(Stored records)

**********

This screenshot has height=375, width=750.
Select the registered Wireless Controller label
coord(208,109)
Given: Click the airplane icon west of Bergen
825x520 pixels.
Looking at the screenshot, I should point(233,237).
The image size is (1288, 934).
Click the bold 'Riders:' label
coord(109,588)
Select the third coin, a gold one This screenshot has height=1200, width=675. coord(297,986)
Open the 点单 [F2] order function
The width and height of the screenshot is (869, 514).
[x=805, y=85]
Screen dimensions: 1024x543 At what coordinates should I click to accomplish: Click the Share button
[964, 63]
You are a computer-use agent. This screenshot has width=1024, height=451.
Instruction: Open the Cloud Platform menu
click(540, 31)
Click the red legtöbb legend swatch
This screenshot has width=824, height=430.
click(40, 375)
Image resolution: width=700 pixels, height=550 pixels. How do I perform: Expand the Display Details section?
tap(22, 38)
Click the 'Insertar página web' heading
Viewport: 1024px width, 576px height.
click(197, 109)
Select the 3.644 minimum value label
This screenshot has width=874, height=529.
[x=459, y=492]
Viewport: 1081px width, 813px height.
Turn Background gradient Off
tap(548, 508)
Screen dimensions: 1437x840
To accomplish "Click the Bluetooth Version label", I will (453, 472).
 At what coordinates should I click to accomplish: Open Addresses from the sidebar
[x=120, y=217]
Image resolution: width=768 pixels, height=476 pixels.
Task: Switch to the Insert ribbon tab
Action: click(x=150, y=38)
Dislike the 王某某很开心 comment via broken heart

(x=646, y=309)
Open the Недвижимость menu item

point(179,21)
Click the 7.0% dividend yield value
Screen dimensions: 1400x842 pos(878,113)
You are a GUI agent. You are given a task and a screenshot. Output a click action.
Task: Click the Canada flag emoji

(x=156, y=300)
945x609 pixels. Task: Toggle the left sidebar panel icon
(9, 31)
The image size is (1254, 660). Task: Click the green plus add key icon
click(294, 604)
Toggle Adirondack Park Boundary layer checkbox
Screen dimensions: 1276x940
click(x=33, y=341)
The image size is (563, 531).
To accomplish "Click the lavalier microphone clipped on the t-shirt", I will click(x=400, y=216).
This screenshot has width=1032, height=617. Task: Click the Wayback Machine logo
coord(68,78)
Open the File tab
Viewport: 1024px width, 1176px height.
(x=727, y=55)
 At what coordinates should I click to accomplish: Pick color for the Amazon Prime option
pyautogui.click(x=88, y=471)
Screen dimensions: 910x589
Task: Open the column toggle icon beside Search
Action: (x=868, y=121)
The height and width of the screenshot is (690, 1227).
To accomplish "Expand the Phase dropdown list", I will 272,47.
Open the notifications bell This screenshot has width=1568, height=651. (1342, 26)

**********

Retype all of the data exactly. Leave nothing out.

This screenshot has height=375, width=750.
Select the registered Wireless Controller label
coord(208,109)
Given: Click the airplane icon west of Bergen
825x520 pixels.
Looking at the screenshot, I should point(233,237).
The image size is (1288, 934).
Click the bold 'Riders:' label
coord(109,588)
Select the third coin, a gold one This screenshot has height=1200, width=675. coord(297,986)
Open the 点单 [F2] order function
The width and height of the screenshot is (869, 514).
[x=805, y=85]
Screen dimensions: 1024x543 At what coordinates should I click to accomplish: Click the Share button
[964, 63]
You are a computer-use agent. This screenshot has width=1024, height=451.
Instruction: Open the Cloud Platform menu
click(540, 31)
Click the red legtöbb legend swatch
This screenshot has width=824, height=430.
click(40, 375)
Image resolution: width=700 pixels, height=550 pixels. How do I perform: Expand the Display Details section?
tap(22, 38)
Click the 'Insertar página web' heading
Viewport: 1024px width, 576px height.
click(197, 109)
Select the 3.644 minimum value label
This screenshot has width=874, height=529.
[x=459, y=492]
Viewport: 1081px width, 813px height.
Turn Background gradient Off
tap(548, 508)
Screen dimensions: 1437x840
To accomplish "Click the Bluetooth Version label", I will (453, 472).
 At what coordinates should I click to accomplish: Open Addresses from the sidebar
[x=120, y=217]
Image resolution: width=768 pixels, height=476 pixels.
Task: Switch to the Insert ribbon tab
Action: click(x=150, y=38)
Dislike the 王某某很开心 comment via broken heart

(x=646, y=309)
Open the Недвижимость menu item

point(179,21)
Click the 7.0% dividend yield value
Screen dimensions: 1400x842 pos(878,113)
You are a GUI agent. You are given a task and a screenshot. Output a click action.
Task: Click the Canada flag emoji

(x=156, y=300)
945x609 pixels. Task: Toggle the left sidebar panel icon
(9, 31)
The image size is (1254, 660). Task: Click the green plus add key icon
click(294, 604)
Toggle Adirondack Park Boundary layer checkbox
Screen dimensions: 1276x940
click(x=33, y=341)
The image size is (563, 531).
To accomplish "Click the lavalier microphone clipped on the t-shirt", I will click(x=400, y=216).
This screenshot has width=1032, height=617. Task: Click the Wayback Machine logo
coord(68,78)
Open the File tab
Viewport: 1024px width, 1176px height.
(x=727, y=55)
 At what coordinates should I click to accomplish: Pick color for the Amazon Prime option
pyautogui.click(x=88, y=471)
Screen dimensions: 910x589
Task: Open the column toggle icon beside Search
Action: (x=868, y=121)
The height and width of the screenshot is (690, 1227).
To accomplish "Expand the Phase dropdown list", I will 272,47.
Open the notifications bell This screenshot has width=1568, height=651. (1342, 26)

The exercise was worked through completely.